Ranbp1 modulates morphogenesis of the craniofacial midline in mouse models of 22q11.2 deletion syndrome.

Facial dysmorphology is a hallmark of 22q11.2 deletion syndrome (22q11DS). Nearly all affected individuals have facial features characteristic of the syndrome: a vertically long face with broad nasal bridge, narrow palpebral fissures and mild micrognathia, sometimes accompanied by facial skeletal and oropharyngeal anomalies. Despite the frequency of craniofacial dysmorphology due to 22q11.2 deletion, there is still incomplete understanding of the contribution of individual 22q11 genes to craniofacial and oropharyngeal development. We asked whether homozygous or heterozygous loss of function of single 22q11 genes compromises craniofacial and/or oropharyngeal morphogenesis related to these 22q11DS phenotypes. We found that Ranbp1, a 22q11DS gene that mediates nucleocytoplasmic protein trafficking, is a dosage-dependent modulator of craniofacial development. Ranbp1-/- embryos have variably penetrant facial phenotypes, including altered facial morphology and cleft palate. This 22q11DS-related dysmorphology is particularly evident in the midline of the facial skeleton, as evidenced by a robustly quantifiable dysmorphology of the vomer, an unpaired facial midline bone. 22q11DS-related oropharyngeal phenotypes reflect Ranbp1 function in both the cranial neural crest and cranial ectoderm based upon tissue-selective Ranbp1 deletion.
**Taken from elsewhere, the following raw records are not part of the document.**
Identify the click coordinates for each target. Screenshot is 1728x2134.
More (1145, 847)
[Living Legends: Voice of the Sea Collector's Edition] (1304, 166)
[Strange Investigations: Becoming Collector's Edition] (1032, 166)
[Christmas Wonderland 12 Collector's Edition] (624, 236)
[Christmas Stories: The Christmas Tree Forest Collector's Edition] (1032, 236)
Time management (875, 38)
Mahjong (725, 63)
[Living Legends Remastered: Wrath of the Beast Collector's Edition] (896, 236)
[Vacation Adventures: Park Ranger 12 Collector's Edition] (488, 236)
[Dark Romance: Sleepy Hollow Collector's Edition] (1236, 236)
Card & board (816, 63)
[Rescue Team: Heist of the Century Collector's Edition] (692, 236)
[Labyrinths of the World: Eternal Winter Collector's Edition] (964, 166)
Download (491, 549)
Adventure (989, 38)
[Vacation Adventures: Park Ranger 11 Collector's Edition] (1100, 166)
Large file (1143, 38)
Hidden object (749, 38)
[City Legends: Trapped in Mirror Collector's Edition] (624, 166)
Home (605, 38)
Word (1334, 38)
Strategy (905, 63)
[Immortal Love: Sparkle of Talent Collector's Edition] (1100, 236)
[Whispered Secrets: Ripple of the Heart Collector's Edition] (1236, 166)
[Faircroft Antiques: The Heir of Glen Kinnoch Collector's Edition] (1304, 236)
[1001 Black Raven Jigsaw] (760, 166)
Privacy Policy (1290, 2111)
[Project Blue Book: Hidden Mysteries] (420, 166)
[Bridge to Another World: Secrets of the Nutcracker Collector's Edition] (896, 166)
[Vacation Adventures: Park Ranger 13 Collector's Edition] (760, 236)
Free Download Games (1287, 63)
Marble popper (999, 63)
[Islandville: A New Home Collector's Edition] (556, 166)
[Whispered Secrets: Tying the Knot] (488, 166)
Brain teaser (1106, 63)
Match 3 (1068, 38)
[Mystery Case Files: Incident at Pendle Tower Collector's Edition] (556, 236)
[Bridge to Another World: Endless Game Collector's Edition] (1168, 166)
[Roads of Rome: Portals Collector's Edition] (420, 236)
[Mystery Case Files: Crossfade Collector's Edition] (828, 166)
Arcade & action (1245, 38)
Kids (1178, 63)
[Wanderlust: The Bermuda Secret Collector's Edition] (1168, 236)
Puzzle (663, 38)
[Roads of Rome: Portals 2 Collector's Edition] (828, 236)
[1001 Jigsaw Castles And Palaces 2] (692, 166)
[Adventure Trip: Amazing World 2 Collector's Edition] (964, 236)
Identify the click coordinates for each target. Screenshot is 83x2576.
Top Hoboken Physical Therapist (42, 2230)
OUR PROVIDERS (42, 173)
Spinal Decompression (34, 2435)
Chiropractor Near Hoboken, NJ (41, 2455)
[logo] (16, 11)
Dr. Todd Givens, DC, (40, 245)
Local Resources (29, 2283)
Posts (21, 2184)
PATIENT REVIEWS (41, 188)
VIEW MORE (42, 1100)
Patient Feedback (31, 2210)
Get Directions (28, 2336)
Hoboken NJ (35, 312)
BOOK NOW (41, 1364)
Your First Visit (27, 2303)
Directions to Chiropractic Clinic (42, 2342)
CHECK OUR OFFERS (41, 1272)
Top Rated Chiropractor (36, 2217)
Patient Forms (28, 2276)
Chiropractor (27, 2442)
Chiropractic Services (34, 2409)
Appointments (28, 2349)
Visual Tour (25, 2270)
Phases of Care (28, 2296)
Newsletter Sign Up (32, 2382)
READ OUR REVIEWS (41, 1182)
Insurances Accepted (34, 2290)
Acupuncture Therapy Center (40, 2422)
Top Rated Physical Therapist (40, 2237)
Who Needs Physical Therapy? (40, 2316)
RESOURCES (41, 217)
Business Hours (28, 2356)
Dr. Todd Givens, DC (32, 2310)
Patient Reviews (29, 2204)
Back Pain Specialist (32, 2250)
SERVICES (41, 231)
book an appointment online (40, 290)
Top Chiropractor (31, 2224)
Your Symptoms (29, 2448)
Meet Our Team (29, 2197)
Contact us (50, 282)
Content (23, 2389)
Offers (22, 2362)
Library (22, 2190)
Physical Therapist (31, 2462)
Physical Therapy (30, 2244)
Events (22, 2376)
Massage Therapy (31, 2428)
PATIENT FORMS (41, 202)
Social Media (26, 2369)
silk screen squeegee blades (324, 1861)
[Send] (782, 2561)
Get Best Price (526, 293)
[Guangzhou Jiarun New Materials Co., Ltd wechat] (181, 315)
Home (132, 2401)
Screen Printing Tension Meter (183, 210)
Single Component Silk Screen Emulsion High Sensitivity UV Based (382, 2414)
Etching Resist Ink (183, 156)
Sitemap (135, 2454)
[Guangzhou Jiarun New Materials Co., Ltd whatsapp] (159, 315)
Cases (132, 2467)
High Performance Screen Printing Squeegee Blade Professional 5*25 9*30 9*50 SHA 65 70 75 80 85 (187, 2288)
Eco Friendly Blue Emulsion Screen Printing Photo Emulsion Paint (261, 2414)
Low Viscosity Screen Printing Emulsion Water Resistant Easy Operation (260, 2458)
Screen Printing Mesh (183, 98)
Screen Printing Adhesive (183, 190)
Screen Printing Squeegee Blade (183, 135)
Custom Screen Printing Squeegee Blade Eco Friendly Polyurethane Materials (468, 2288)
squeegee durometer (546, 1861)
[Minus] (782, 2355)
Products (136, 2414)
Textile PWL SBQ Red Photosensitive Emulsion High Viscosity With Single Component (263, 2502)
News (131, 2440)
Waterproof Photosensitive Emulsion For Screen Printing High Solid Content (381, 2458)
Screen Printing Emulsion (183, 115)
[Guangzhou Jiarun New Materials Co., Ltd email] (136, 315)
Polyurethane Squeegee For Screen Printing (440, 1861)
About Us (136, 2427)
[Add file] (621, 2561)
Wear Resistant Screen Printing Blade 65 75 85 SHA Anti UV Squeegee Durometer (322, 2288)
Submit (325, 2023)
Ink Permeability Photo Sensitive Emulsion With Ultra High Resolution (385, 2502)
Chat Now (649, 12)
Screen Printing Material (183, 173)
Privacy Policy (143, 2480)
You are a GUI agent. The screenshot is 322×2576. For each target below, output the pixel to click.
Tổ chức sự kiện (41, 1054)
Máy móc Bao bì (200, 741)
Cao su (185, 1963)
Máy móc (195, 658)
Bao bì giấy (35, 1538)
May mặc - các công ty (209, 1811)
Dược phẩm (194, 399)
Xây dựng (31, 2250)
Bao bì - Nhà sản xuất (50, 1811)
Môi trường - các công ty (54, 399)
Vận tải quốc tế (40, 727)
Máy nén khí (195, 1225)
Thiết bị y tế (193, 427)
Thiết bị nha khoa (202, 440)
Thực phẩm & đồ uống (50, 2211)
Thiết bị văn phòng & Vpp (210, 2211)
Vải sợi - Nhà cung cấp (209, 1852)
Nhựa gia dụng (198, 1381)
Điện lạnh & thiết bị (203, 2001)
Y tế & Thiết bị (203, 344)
Analyses of genetic interaction show that Ranbp1 mutation disrupts BMP signaling-dependent midline gene expression and BMP-mediated craniofacial and cranial skeletal morphogenesis. Finally, midline defects that parallel those in Ranbp1 mutant mice are observed at similar frequencies in the LgDel 22q112DS mouse model. Apparently, Ranbp1 is a modulator of craniofacial development, and in the context of broader 22q11 deletion, Ranbp1 mutant phenotypes mirror key aspects of 22q11DS midline facial anomalies.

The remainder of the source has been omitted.